My Top 5 Study Tips for New Nursing Students

  1. To say that the first semester of nursing school is overwhelming would be an incredible understatement. Between being assigned to read 20 textbook chapters a week, skills checkoffs, and your first clinical shifts (not to mention, care plans!), studying can be a pretty daunting task. Throughout my first semester of nursing school, I developed a study method that helped me to not only maximize my time, but to minimize stress and achieve grades I was proud of.

    1) Determine your learning style. We are all unique and, that being said, your professor's 250-slide PowerPoint presentation might not necessarily solidify complex disease processes for you. The VARK assessment is a great tool to help pinpoint what kind of learner you are. With this information, you can formulate a more effective study method to ensure you're not wasting your time. The VARK Questionnaire | VARK

    2) Create your own notes. Nursing lectures are notorious for being complex...and oftentimes, too much so. Trying to retain too much information is only going to overwhelm you. Whittle down your lecture notes to the "meat and bones"--the core concepts. In example, when looking at a disease process, oftentimes if you understand WHAT is taking place physiologically, you can deduce the S/S and treatment modalities. Aim to UNDERSTAND, not memorize!

    3) Adequately plan to maximize preparedness. Allowing yourself a few days to prepare for a major test isn't going to cut it. Start studying immediately following your lectures to ensure new concepts stay fresh in your mind.

    4) Keep it cumulative! Just because you feel like you understand a certain topic doesn't mean you can simply set that information aside. Continue to review this information while you're learning new concepts to make sure you don't lose it!

    5) Do as many practice NCLEX-style questions as possible! Check out books from your school's library, rent them online, or purchase. Not only will this help you apply the new concepts that you're learning, but it will also give you a good indicator of where you are in your NCLEX preparedness. Davis and Saunders make great comprehensive NCLEX review/Q&A books and the Success series makes subject-specific Q&A books. You can further reinforce concepts by reading the rationales for both correct as well as incorrect answers.

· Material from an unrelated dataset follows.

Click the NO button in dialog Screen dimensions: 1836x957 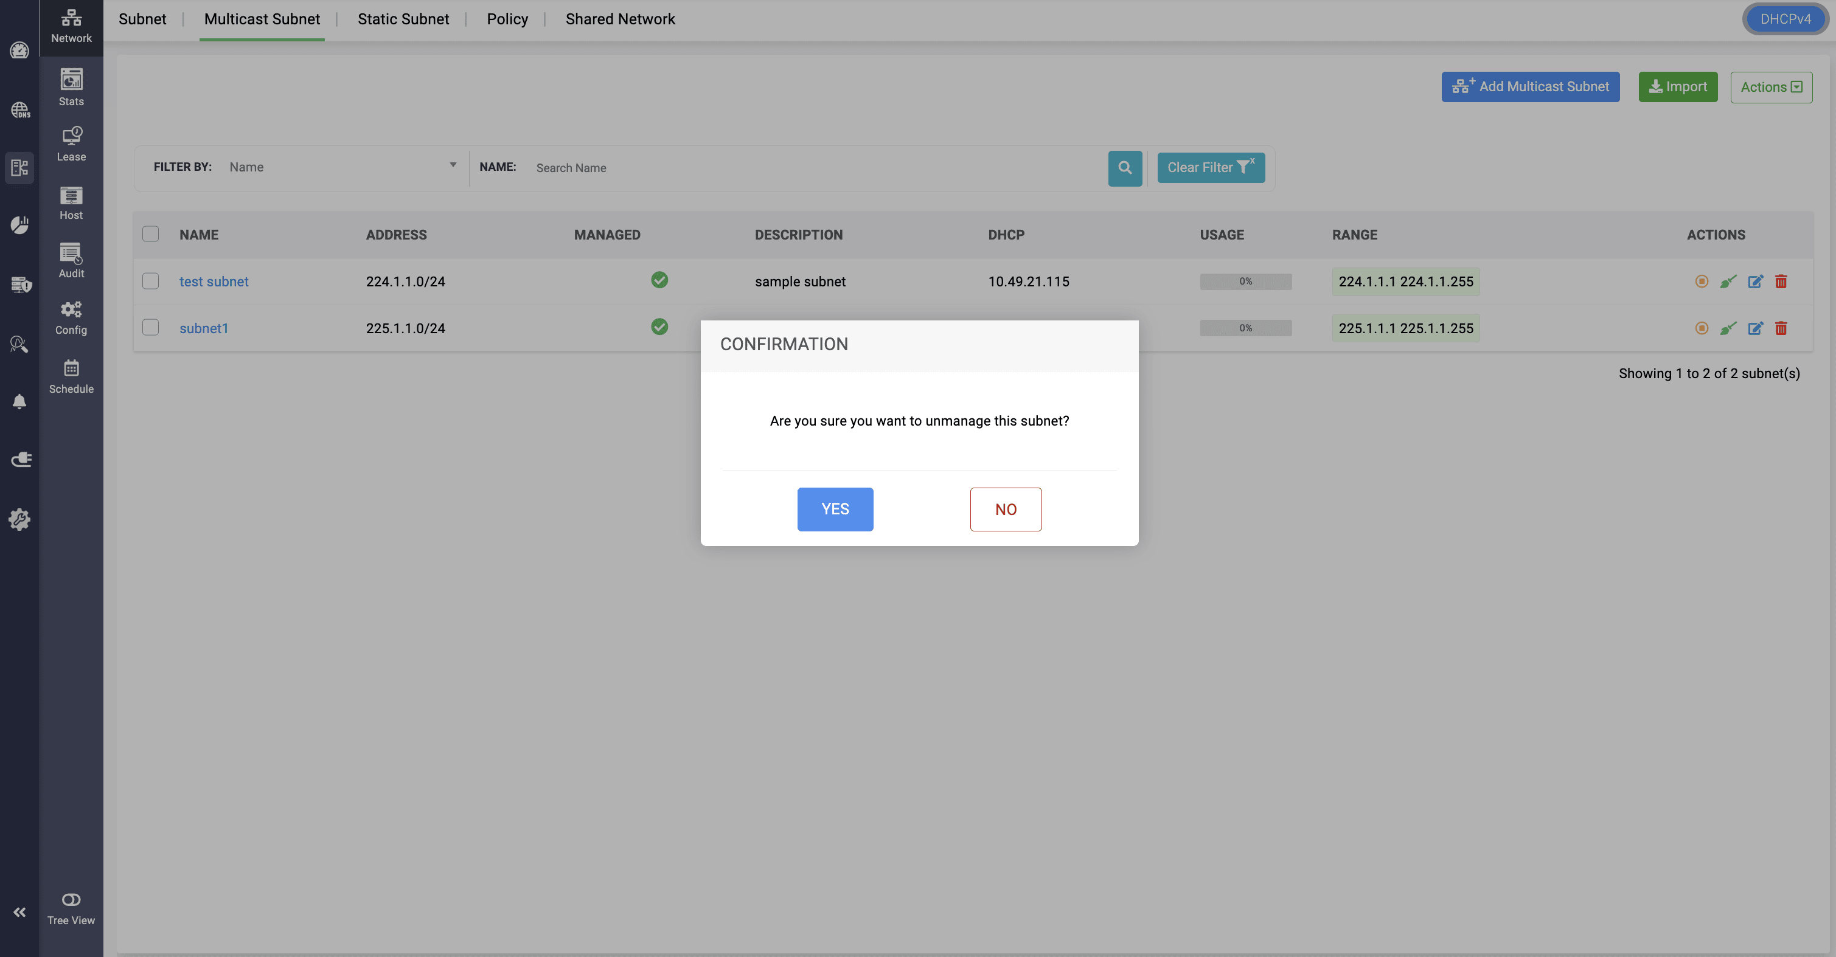1005,509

    If I could provide you with one last tip, it would be to remember to enjoy the ride. Cherish the friendships that you make and remember to take time for yourself. Always remember your WHY and allow that to fuel your passion and propel you into this incredible, rewarding career!
    Last edit by traumaRUs on Nov 5
  2. 2 Comments

  3. by   Tshaw8
    What's the best way to pass A&P 1? I'm retaking the class simply because i felt like i needed to learn more. Any Suggestions???
  4. by   lehaley1989
    Quote from Tshaw8
    What's the best way to pass A&P 1? I'm retaking the class simply because i felt like i needed to learn more. Any Suggestions???
    If you haven't taken the VARK questionnaire mentioned in the post above, I strongly recommend doing that first. Figuring out your learning style will help you determine the best way for you to study.

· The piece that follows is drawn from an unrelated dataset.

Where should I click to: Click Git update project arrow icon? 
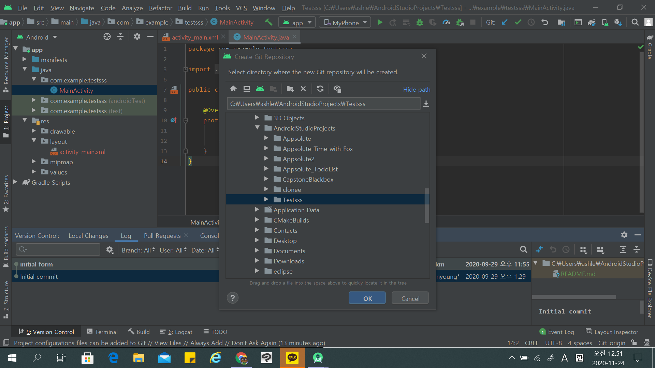click(x=505, y=22)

    I personally studied for lecture exams by creating practice tests from my lecture material and taking them over and over until I felt confident that I knew the material. I did something similar for lab exams by taking pictures of the models we were going to be tested on, printing them out, and labeling structures over and over. Again, this is the learning/study style that worked best for me, and it may not be the best approach for everyone.